Sklearn Pipelines
Pipeline of transforms with a final estimator.
Why
Whether you’re using sklearn transformations already or implementing data wrangling from scratch, there are interesting aspects to squeezing those into an sklearn pipeline. Most notably, this will:
- Allow for the usage of sklearn’s cross validation.
- Allow for the usage of sklearn’s grid search.
- Lower the barrier to include sklearn transformations, such as TfidfVectorizer, in the future.
It would be possible to do all such processing without a pipeline object: once on the whole dataset. Yet, this is only legitimate for data-independent [0] transformations. For data-dependent transformations, such as imputation by mean, you would cause data leakage [1]. In order to avoid that, we can express how training and validation set should be processed individually, per cross validation split.
This distinction is manifested through fit
and transform
methods in sklearn. For data-dependent operations, fit
is supposed to capture said
dependence. fit
is therefore only applied to training data while transform
is applied to both training and validation data. Moreover it follows that fit
for data-dependent operations is stateful.
Pipeline building blocks
A pipeline of n steps constitutes of n-1 transforms and a final estimator.
Transform steps
In order to define a transform step, fit
and transform
have to be implemented. Conventionally, this is
achieved by inherting from sklearn’s TransformerMixin.
Given that the pipeline is fed a pandas dataframe, the following are examples of sequential transform step classes:
- Data-indepdent imputation.
class DateImputer(TransformerMixin):
def transform(self, df):
# Observations don't always exist. Hence impute by lower/upper bound.
df = df.fillna({'date_first_observation': df['date_creation'],
'date_last_observation': df['date_deletion']})
return df
def fit(self, df, labels=None):
return self
- Data-independent creation of feature.
class RelativeWeightCreator(TransformerMixin):
def transform(self, df):
for column_name in ['weight_a', 'weight_b', 'weight_c']:
df.loc[:, "rel" + column_name] = df[column_name] / df['total_weight']
return df
def fit(self, df, labels=None):
return self
- Data-dependent creation of feature.
class AggregateCreator(TransformerMixin):
def __init__(self):
self.asset_mean_dict = {}
def fit(self, df, labels=None):
outcome = 'profit'
mask = df[outcome] > 0
df = df.loc[mask, :]
asset_aggregates = df.groupby('asset_type')[outcome]

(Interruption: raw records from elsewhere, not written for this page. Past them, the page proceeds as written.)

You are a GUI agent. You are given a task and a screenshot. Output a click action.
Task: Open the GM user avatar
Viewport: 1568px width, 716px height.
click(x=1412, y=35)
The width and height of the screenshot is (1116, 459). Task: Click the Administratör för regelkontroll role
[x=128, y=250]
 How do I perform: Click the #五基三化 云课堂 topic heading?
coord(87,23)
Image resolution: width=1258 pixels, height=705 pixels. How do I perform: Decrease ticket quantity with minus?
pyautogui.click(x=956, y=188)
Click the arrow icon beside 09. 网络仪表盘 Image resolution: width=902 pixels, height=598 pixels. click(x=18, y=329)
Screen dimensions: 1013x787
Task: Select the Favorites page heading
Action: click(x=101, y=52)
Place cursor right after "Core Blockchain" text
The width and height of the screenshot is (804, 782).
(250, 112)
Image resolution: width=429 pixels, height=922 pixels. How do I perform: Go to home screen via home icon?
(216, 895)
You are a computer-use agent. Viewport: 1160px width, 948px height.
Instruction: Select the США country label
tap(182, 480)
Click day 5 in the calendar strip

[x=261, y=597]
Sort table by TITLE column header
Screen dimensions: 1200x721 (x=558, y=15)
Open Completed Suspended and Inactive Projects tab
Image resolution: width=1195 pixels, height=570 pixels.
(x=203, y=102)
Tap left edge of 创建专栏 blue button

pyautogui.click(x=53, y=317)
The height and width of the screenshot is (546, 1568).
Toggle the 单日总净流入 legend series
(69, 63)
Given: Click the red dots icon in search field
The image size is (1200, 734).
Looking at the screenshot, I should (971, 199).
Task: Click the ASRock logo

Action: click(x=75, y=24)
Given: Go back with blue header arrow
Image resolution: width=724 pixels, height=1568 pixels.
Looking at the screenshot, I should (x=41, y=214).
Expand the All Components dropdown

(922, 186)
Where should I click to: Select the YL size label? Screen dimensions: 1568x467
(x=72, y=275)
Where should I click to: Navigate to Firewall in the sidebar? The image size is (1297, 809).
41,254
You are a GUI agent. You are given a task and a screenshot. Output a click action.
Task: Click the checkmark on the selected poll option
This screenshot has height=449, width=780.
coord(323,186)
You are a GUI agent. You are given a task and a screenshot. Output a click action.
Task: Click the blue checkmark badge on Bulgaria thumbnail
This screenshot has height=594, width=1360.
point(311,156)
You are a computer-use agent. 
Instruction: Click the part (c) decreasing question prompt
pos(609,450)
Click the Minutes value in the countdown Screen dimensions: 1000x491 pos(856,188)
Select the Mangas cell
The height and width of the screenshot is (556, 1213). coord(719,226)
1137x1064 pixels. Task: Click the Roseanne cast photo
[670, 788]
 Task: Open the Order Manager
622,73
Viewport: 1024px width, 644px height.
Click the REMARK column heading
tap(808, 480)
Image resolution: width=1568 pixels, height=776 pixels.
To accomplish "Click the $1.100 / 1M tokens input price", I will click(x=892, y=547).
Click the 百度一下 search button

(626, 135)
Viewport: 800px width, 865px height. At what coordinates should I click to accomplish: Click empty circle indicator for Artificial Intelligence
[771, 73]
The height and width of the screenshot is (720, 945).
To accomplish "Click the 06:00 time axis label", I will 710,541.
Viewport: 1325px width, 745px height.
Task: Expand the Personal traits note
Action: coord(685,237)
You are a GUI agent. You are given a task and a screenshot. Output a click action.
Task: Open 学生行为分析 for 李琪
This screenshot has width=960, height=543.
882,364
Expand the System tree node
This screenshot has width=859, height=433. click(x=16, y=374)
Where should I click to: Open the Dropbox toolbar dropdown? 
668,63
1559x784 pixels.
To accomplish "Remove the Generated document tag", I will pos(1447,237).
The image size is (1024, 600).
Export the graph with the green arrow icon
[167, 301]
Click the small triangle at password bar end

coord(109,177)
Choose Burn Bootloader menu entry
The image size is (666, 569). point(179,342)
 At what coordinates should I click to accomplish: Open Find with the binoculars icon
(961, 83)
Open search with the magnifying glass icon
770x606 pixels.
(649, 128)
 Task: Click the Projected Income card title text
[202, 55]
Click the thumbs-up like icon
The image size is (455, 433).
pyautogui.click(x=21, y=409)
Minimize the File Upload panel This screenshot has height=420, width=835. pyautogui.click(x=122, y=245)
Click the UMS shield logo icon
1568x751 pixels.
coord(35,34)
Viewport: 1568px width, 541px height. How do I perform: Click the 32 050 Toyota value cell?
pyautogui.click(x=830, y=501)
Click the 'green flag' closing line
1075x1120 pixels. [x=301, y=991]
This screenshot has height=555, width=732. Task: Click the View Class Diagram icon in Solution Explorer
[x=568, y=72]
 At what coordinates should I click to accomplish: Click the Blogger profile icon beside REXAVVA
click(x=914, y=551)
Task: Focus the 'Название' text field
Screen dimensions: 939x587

self.asset_mean_dict = asset_aggregates.mean().to_dict()
return self
def transform(self, df):
asset_types = df['asset_types']
asset_means = asset_types.map(self.asset_mean_dict)
# For validation data, some asset_type values might not have been
# encountered in training data.
asset_means = asset_means.fillna(-1)
df.loc[:, 'asset_mean'] = asset_means
return df
- Data-independent dropping of columns.
class ColumnDropper(TransformerMixin):
def __init__(self, column_names):
self.column_names = column_names
def transform(self, df):
df = df.drop(self.column_names, axis=1)
return df
def fit(self, df, labels=None):
return self
Many more use cases exist.
Meta information step
Steps in a pipeline don’t have to actually process or estimate. See an example of a pipeline step which prints some stats about the data before it’s being handed to the regressor. In addition, it stores column name information, which would not be obtainable by default. This is arguably hacky.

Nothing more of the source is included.